1 TL Mädesüßblüten und –blätter mit 250ml kochendem Wasser übergießen und 5. Minuten ziehen lassen. Den Tee mit etwas Honig gesüßt,  5 Min. ziehen lassen und den Tee schluckweise trinken. Ich sammle gerne vom Mädesüß vorwiegend die Blüten und die Wurzeln (getrocknet). Der Tee wirkt unterstützend bei Erkältungen bzw. grippalen Infekten, Durchfall und Sodbrennen. Auch bei der echten Grippe kann er lindernd wirken. Er senkt das Fieber und wirkt schmerzlindernd und hilft beim Abschwellen der Schleimhäute. Mädesüß wurde schon in früheren Zeiten gegen die meisten Arten von Ödemen verwendet. Er eignet sich auch hier als Tee. Er hat harntreibende und entgiftende Wirkung und hilft bei Problemen des Harnapparates und des Stoffwechsels helfen. Weiters hilft Mädesüß bei Kopfschmerzen, Völlegefühl, Blähungen, verschiedenen Hautkrankheiten, unreine Haut, Gelenkschmerzen, Arthritis, Muskelkrämpfe, Sodbrennen, Fieber in Folge von Erkältungen. Ich mag den Tee auch gerne kalt mit etwas Zitronensaft.

Tee aus der Wurzel

Wurzel-Tee wird kalt angesetzt und muss sechs Stunden stehen, bevor er kurz aufgekocht wird. Dann lässt man ihn zwei Minuten ziehen und seiht ihn anschließend ab.

Mädesüßblüten in den Wein

Mädesüß mit flüssigem Honig zugedeckt 3 Wochen ziehen lassen. Ist ein aromatischer guter Brotaufstrich.

Mädesüßkompressen

2-3 Handvoll Mädesüßblüten mit 1 Liter Wasser, erhitzen (nicht kochen). Den Ansatz 10 Min. auf der noch warmen Herdplatte stehen lassen. Heiße Kompressen mit diesem Absud herstellen. Sie helfen bei rheumatischen Gelenkschmerzen, Arthritis und Gicht.

Likör aus Mädesüßblüten

  • 2-3 Blütenkörbe Mädesüß
  • 200 Gramm braunen oder gelben Rohrzucker
  • 1/2 Liter Wasser
  • 1/2 Liter hochprozentigen Alkohol ohne Eigengeschmack (Korn oder Wodka)
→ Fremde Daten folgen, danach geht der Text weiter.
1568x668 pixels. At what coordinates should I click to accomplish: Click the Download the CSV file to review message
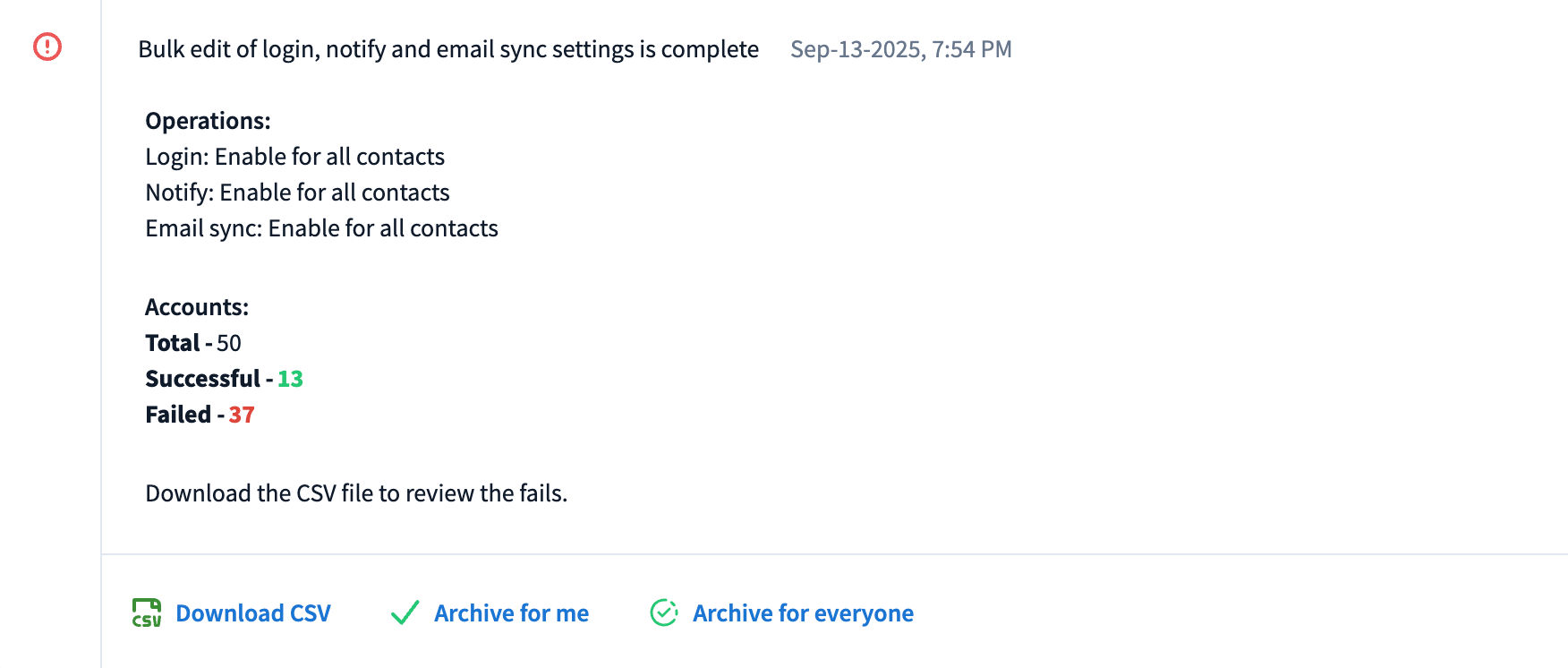356,493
2-3 Blütenkörbe Mädesüß ausschütteln – falls Käfer darauf sind. Wasser und Zucker ca. 5 Minuten aufkochen. Dann die Pflanzen herausnehmen und das Zuckerwasser noch weiterkochen lassen, bis es etwas sirupartig wird. Alles durch ein sauberes Leintuch drücken und in einem Topf mit dem Alkohol vermengen. Sofort noch warm in Flaschen abfüllen. je hochprozentiger der Alkohol ist, desto besser hält sich der Likör. Passt sehr gut aufgespritzt mit Sekt.